Action Adaptation

'The Finest Hours' Blu-ray Review: Thrilling action sequences keep this maritime drama afloat

May 24, 2016Ben MK

Hollywood has a long-running fascination with maritime disasters, from Titanic to The Perfect Storm, and most recently, In the Heart of the Sea. Now comes the latest film to trade on moviegoers' appetite for stories of seafaring heroism: The Finest Hours.

A movie that tells the harrowing true story of what is considered the most daring rescue in U.S. Coast Guard history, The Finest Hours is an account of the events of February 18th, 1952, when a small lifeboat set out into the choppy waters off the coast of Cape Cod, Massachusetts. Aboard it, Coast Guardsmen Bernie Webber, Richard Livesey and Andy Fitzgerald, along with sailor Ervin Maske. Their mission: to rescue engineer Ray Sybert and the rest of the 33-man crew of the SS Pendleton, a T2 oil tanker that had been split in two by a monstrous nor'easter.

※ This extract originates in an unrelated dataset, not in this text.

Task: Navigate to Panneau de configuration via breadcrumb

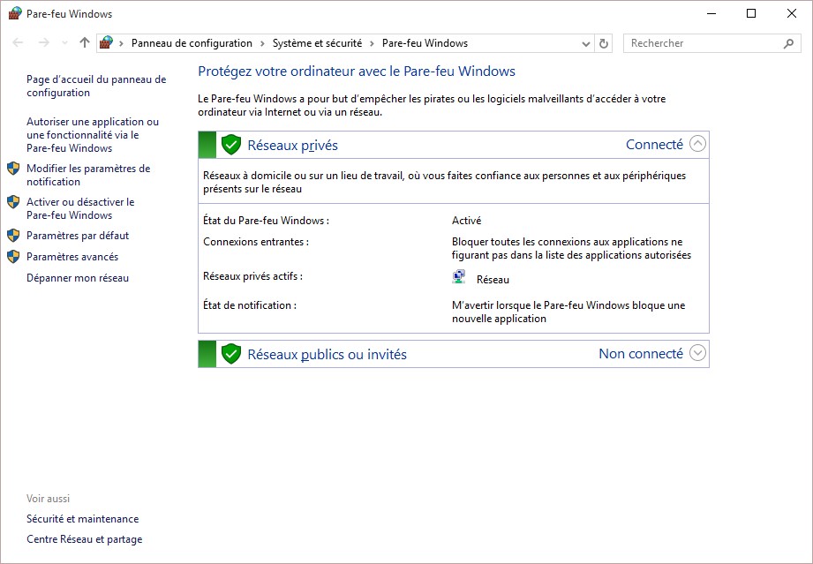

Directed by Craig Gillespie and adapted by Scott Silver, Paul Tamasy and Eric Johnson from the book by Michael Tougias and Casey Sherman, what follows is a straightforward rescue drama. Casting Chris Pine as Bernie Webber and Casey Affleck as Ray Sybert, The Finest Hours alternates between the stories of both men, as they're each forced to take control of their respective situations. Meanwhile, back on dry land, Bernie's fiesty fiancée, Miriam (Holiday Grainger), butts heads with his commander (Eric Bana), in an attempt to bring her husband-to-be home.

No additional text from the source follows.